EXTRACTED ENTRIES

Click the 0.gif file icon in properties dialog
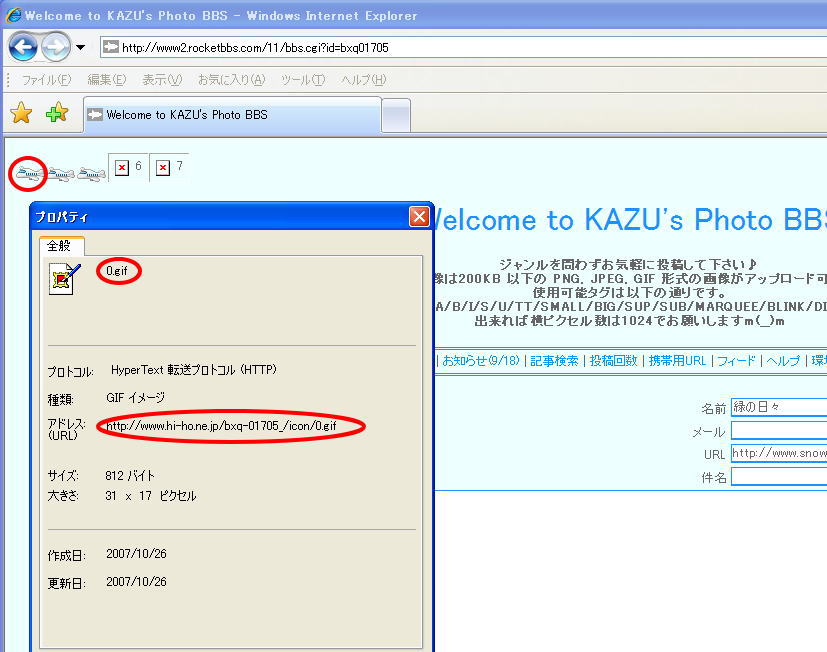The height and width of the screenshot is (652, 827). pyautogui.click(x=64, y=279)
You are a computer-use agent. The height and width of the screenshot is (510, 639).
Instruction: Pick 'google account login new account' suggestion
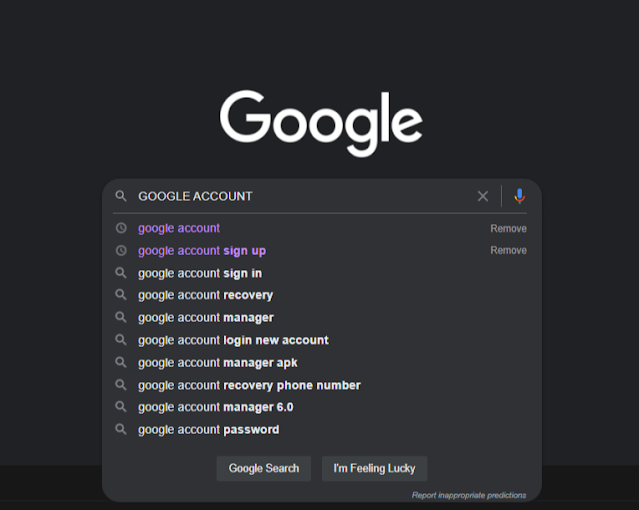point(322,340)
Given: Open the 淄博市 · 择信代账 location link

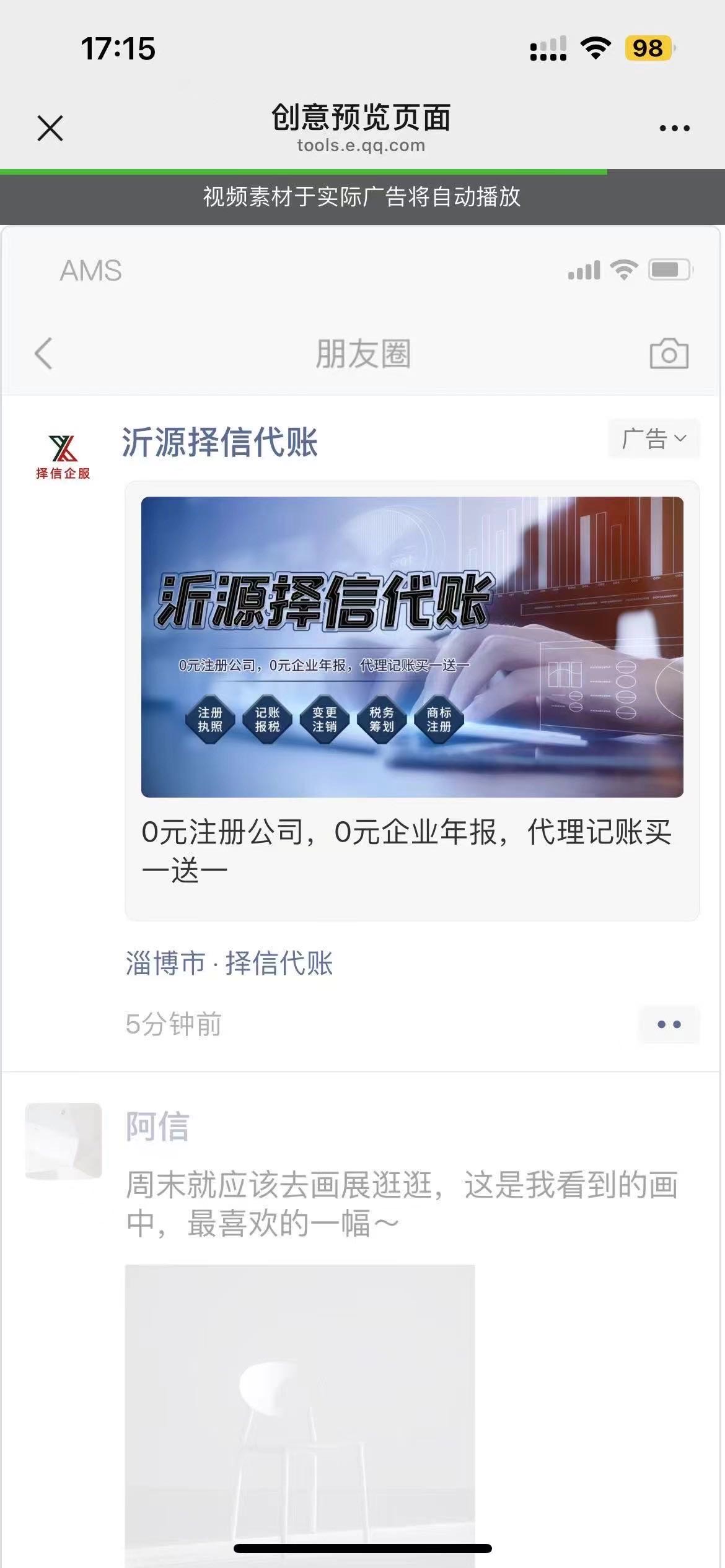Looking at the screenshot, I should (229, 963).
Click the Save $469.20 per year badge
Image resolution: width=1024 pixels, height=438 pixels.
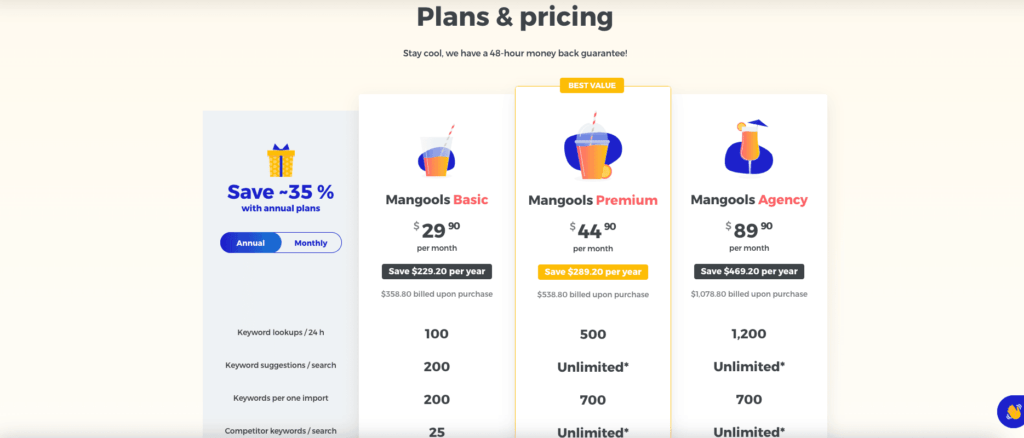coord(749,271)
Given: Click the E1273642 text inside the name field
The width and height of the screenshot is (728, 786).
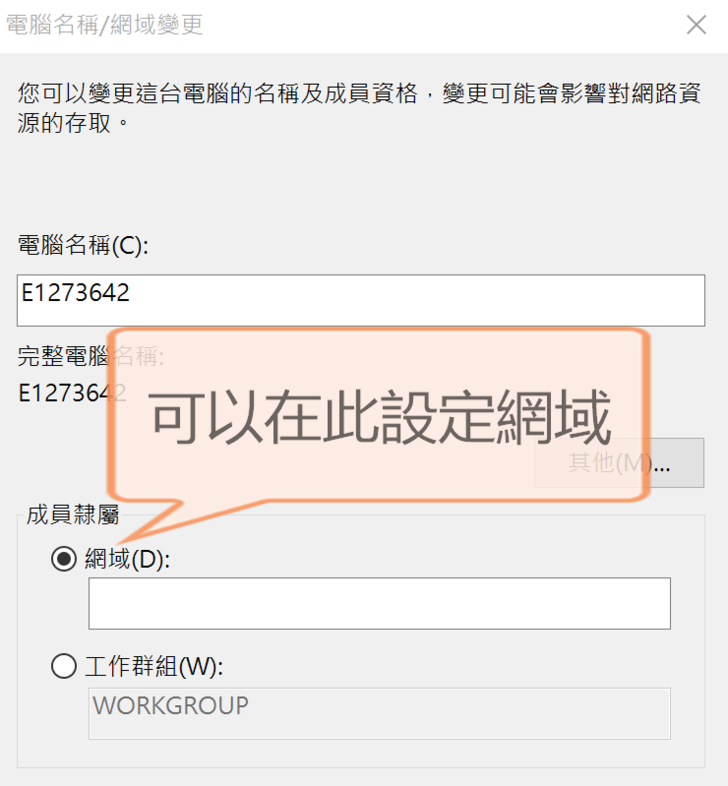Looking at the screenshot, I should [76, 294].
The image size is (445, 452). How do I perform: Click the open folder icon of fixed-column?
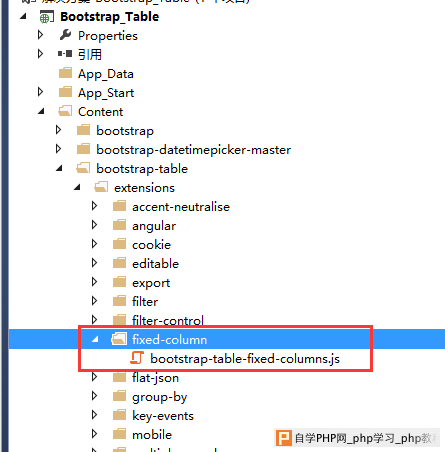[x=119, y=339]
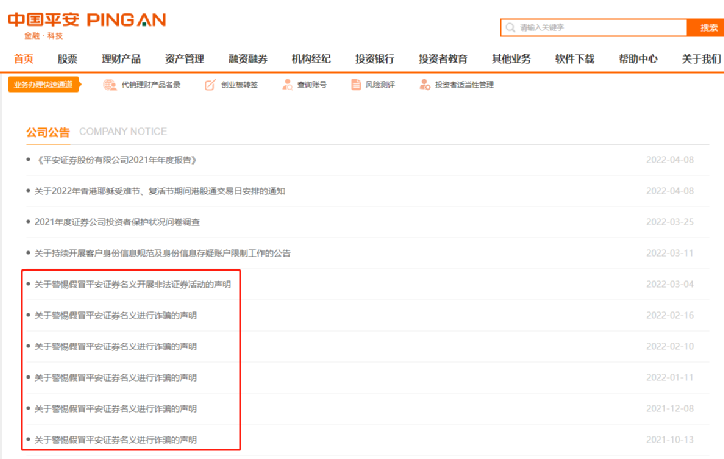Click the 查询账号 person icon
The width and height of the screenshot is (724, 459).
[287, 85]
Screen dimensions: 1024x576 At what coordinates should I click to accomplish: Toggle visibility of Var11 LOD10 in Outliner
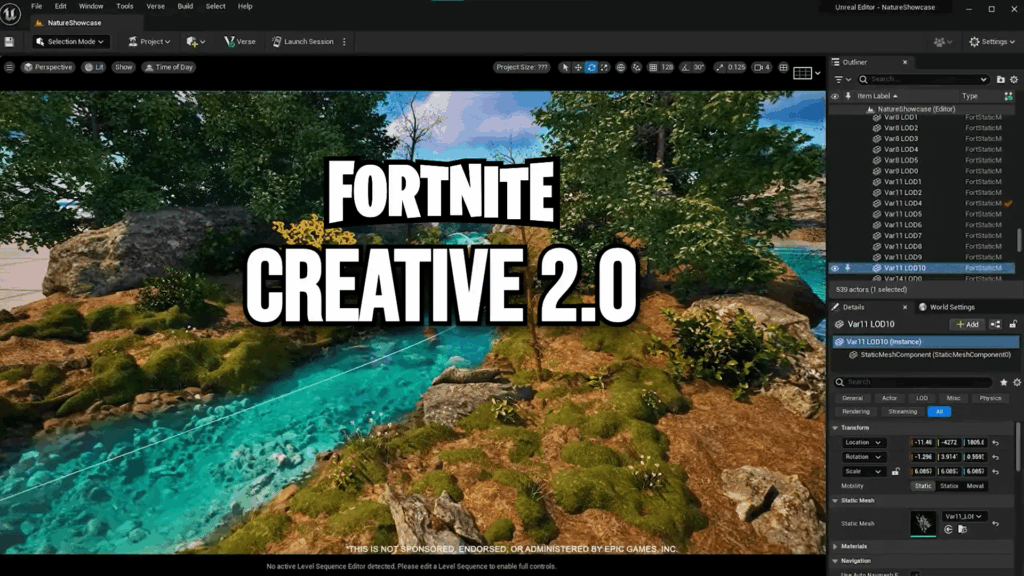(x=836, y=268)
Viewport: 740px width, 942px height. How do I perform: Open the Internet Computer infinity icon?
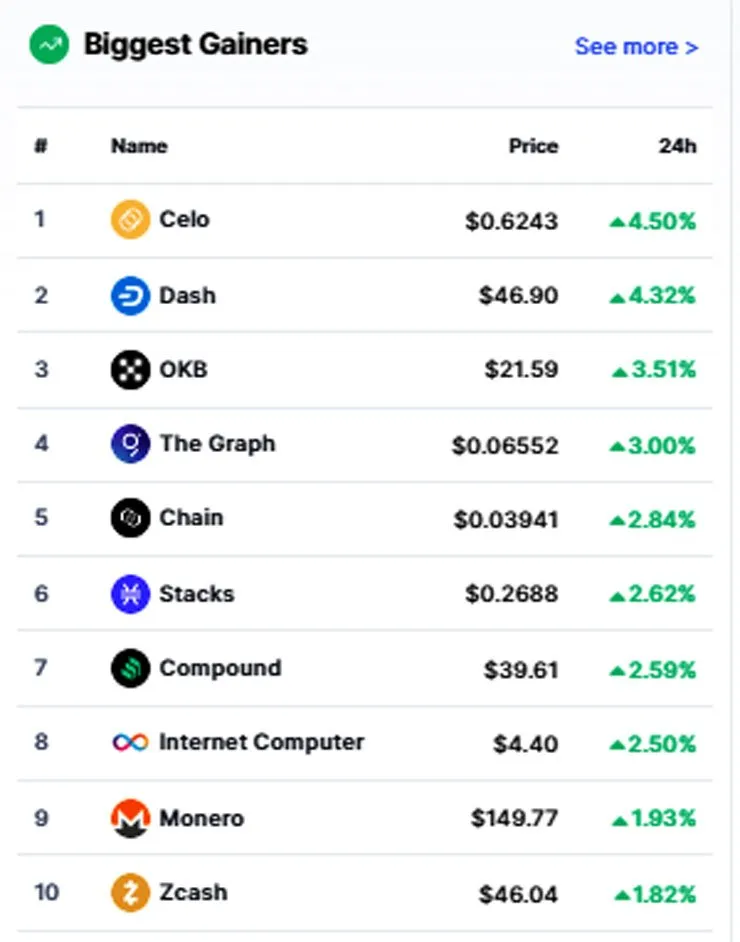tap(130, 743)
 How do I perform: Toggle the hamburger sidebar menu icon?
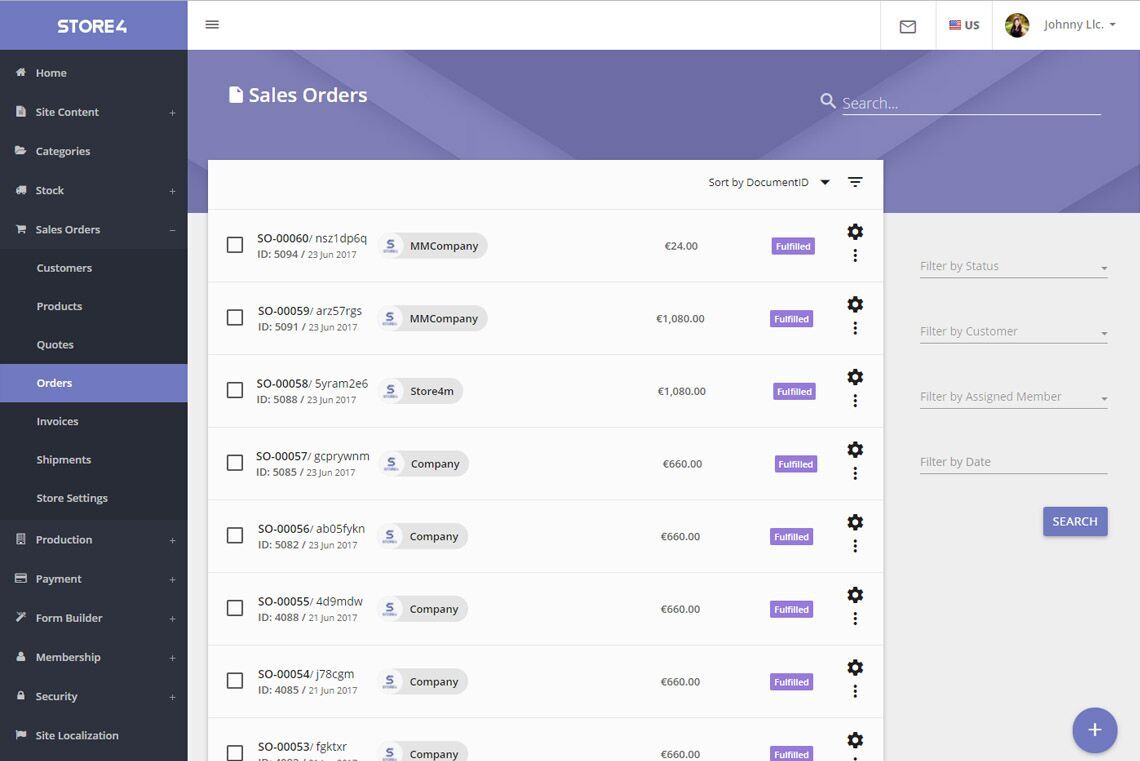click(x=212, y=25)
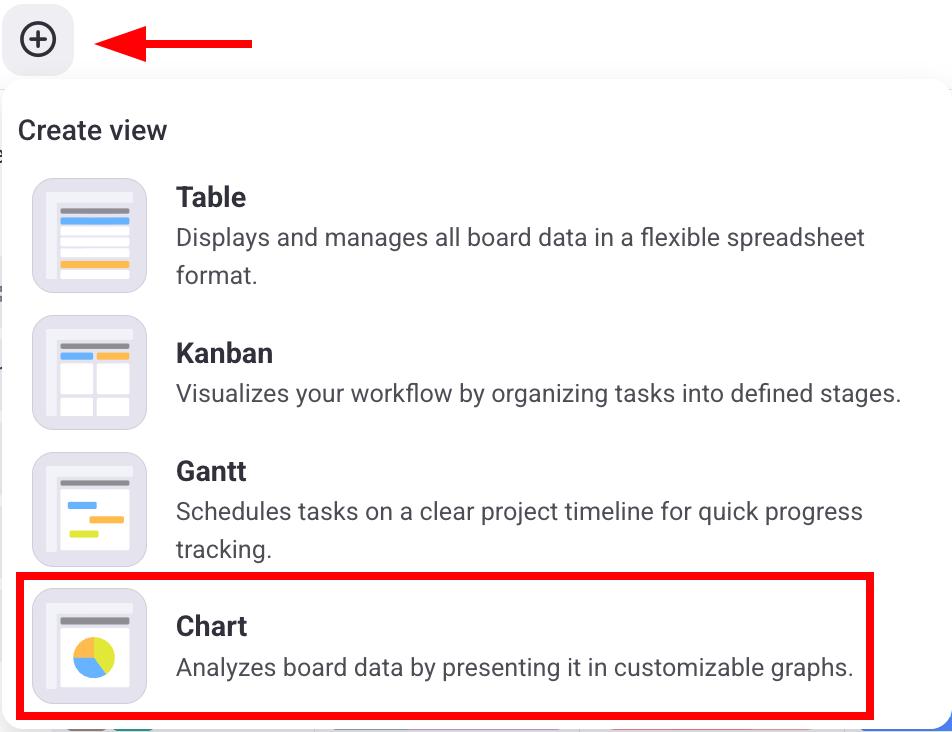Choose the Table option title
952x732 pixels.
pos(211,197)
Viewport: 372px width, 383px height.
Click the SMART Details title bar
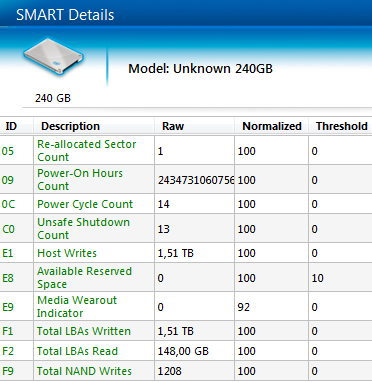tap(186, 13)
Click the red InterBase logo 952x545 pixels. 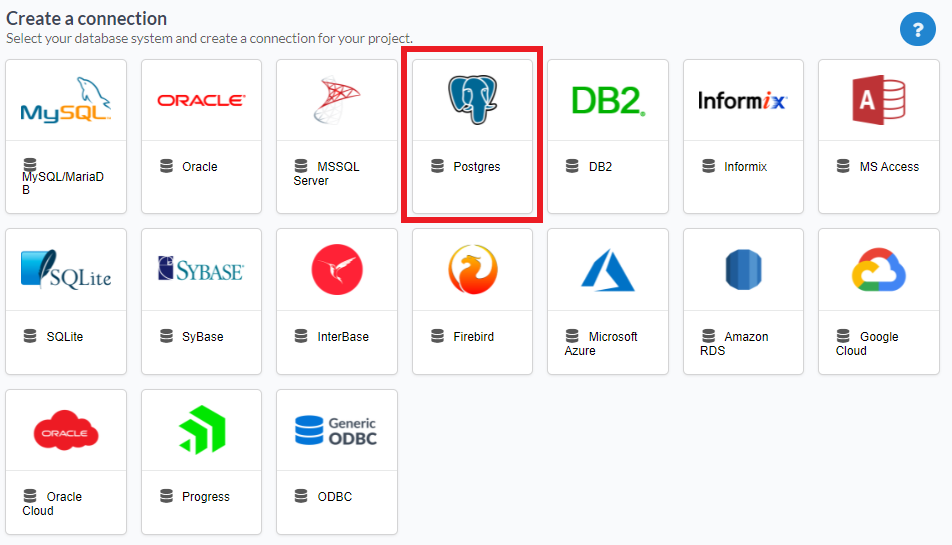(x=336, y=270)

WORK INSTRUCTIONS
Extract the items from the start through the line containing "tap(186, 13)", and reproduce those lines exactly, leaving out the pictures.

TASK ANSWER
Click the 0.gif file icon in properties dialog
The height and width of the screenshot is (652, 827). pyautogui.click(x=64, y=279)
You are a computer-use agent. The height and width of the screenshot is (510, 639).
Instruction: Pick 'google account login new account' suggestion
point(322,340)
Given: Open the 淄博市 · 择信代账 location link

Looking at the screenshot, I should (229, 963).
Click the Save $469.20 per year badge
Image resolution: width=1024 pixels, height=438 pixels.
coord(749,271)
Given: Click the E1273642 text inside the name field
The width and height of the screenshot is (728, 786).
Looking at the screenshot, I should [76, 294].
The image size is (445, 452). How do I perform: Click the open folder icon of fixed-column?
[x=119, y=339]
Click the 查询账号 person icon
The width and height of the screenshot is (724, 459).
[287, 85]
Screen dimensions: 1024x576 At what coordinates should I click to accomplish: Toggle visibility of Var11 LOD10 in Outliner
(x=836, y=268)
Viewport: 740px width, 942px height. How do I perform: Open the Internet Computer infinity icon?
tap(130, 743)
 How do I perform: Toggle the hamburger sidebar menu icon?
click(x=212, y=25)
Choose the Table option title
952x732 pixels.
pos(211,197)
Viewport: 372px width, 383px height.
Click the SMART Details title bar
tap(186, 13)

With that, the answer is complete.